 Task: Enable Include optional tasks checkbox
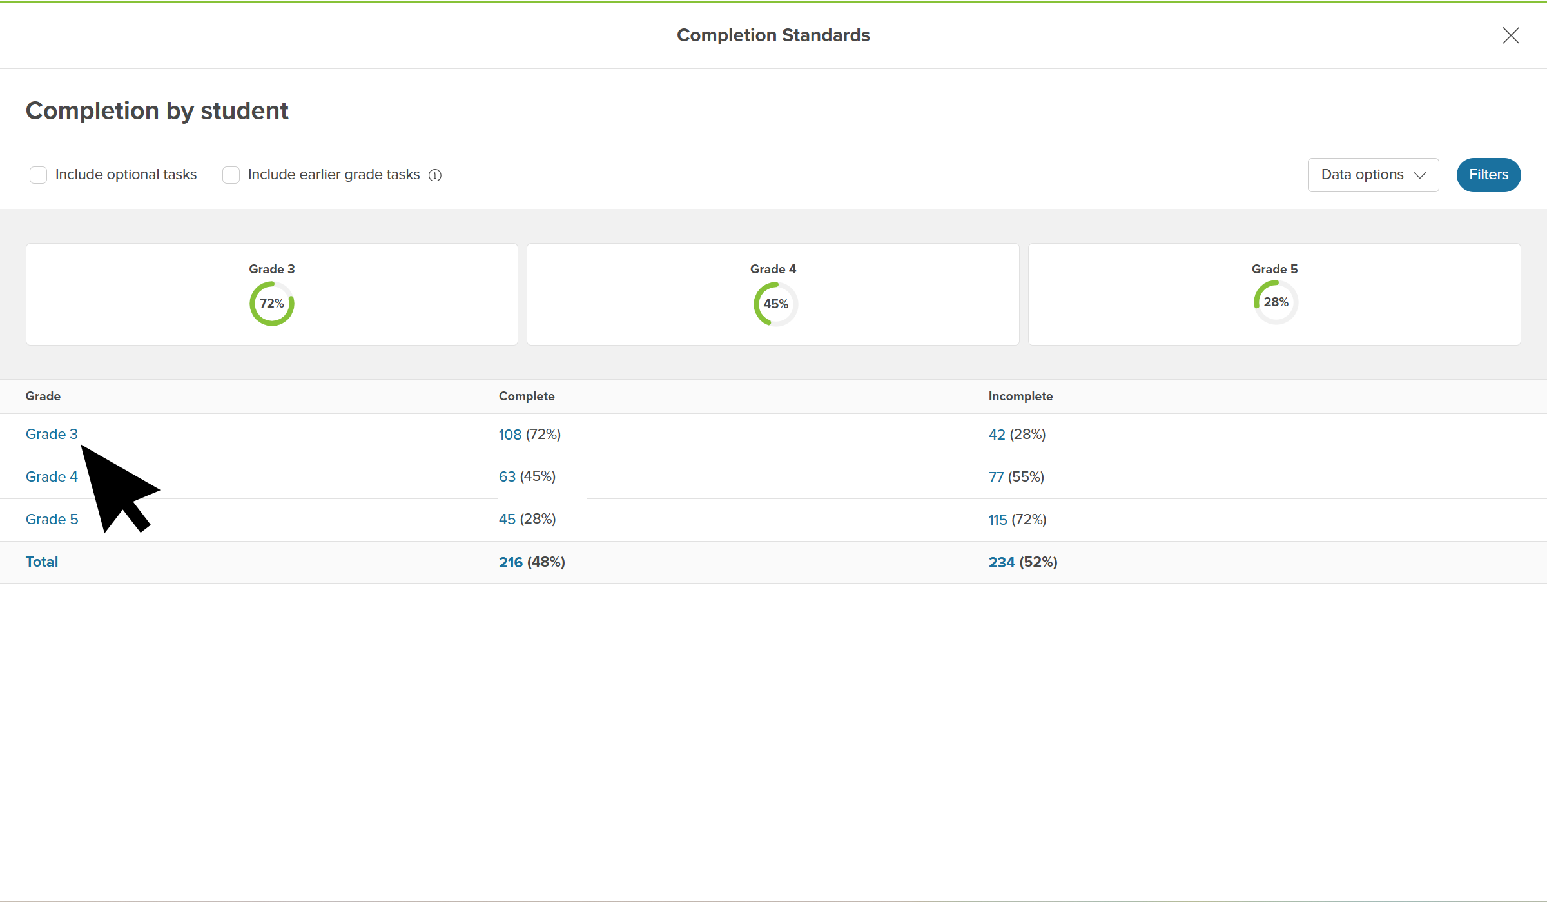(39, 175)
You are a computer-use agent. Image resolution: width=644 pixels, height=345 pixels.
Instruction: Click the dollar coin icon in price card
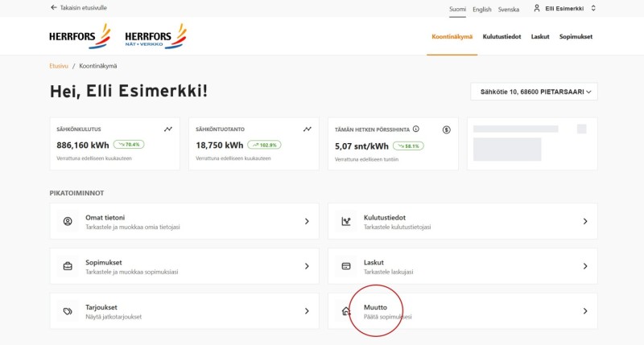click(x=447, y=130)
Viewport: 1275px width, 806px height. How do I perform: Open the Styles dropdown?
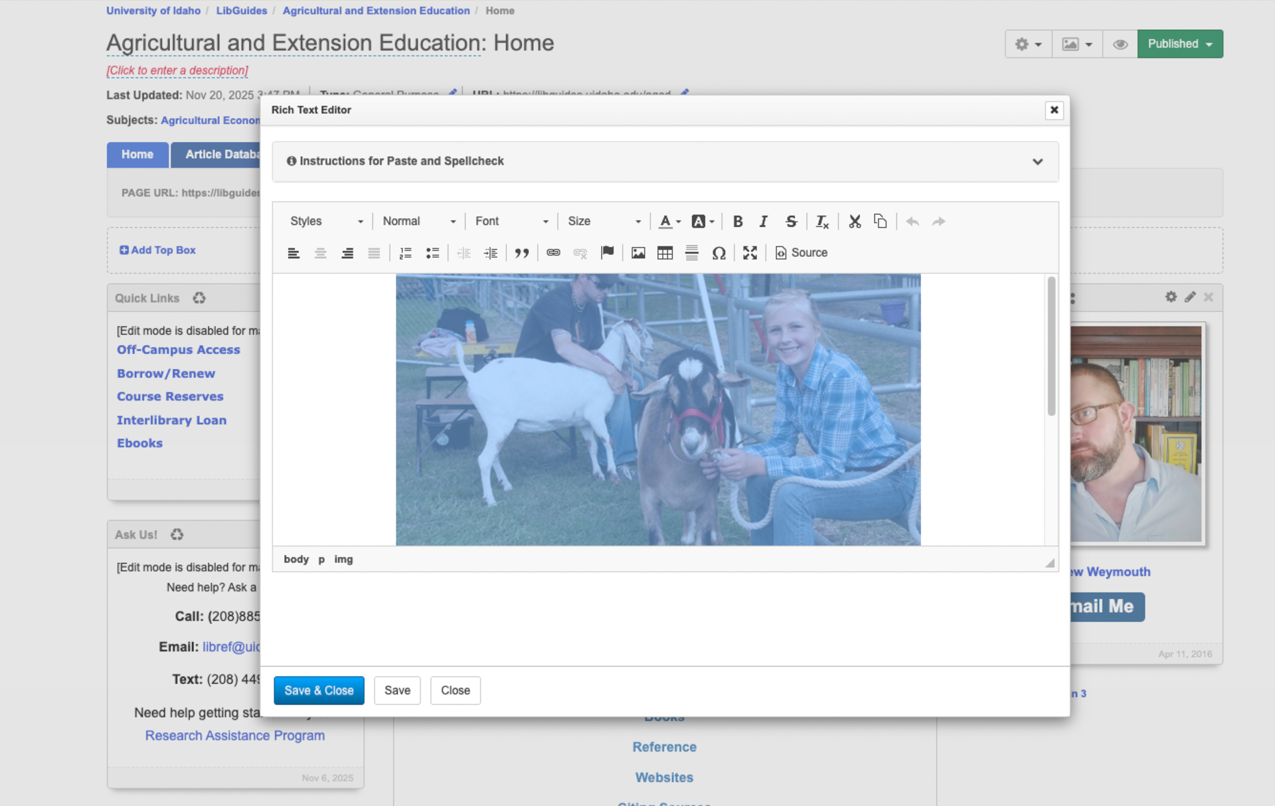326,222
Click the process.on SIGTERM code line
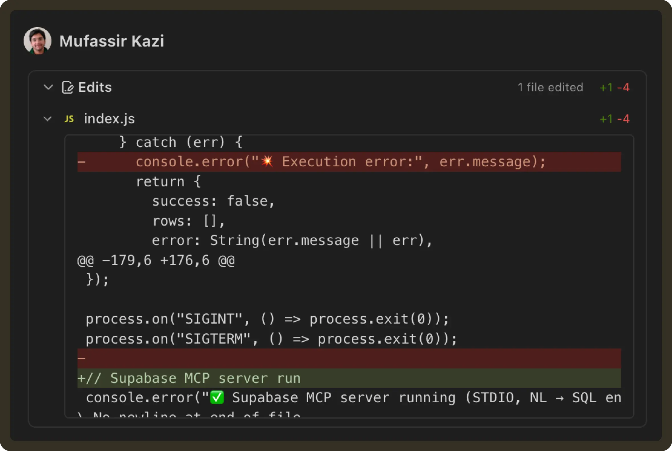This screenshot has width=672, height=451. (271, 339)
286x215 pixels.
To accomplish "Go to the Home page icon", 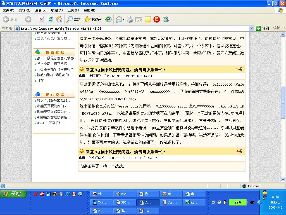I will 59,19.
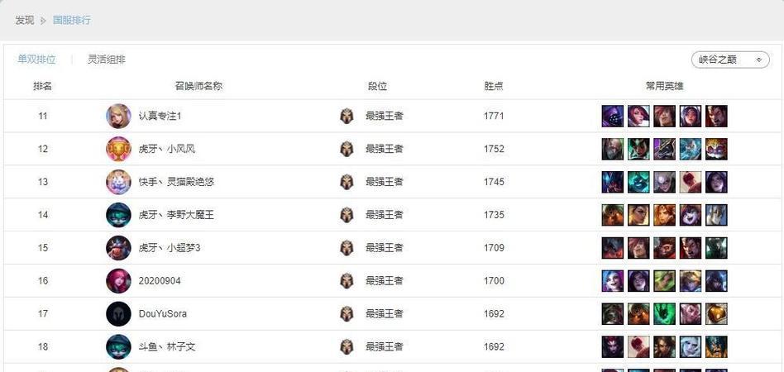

□ □ □ □ □ □ □

Required work: Please rewrite the data from the line with "You are a computer-use" to the line with "This screenshot has", replacing "Instruction" with "Command" and changing nothing else. Leave the pictures out.

Full response:
You are a computer-use agent. Image resolution: width=644 pixels, height=345 pixels.
Command: Click the dollar coin icon in price card
click(x=447, y=130)
Viewport: 1275px width, 806px height. How do I perform: Open the Styles dropdown?
326,222
Click the process.on SIGTERM code line
This screenshot has width=672, height=451. (271, 339)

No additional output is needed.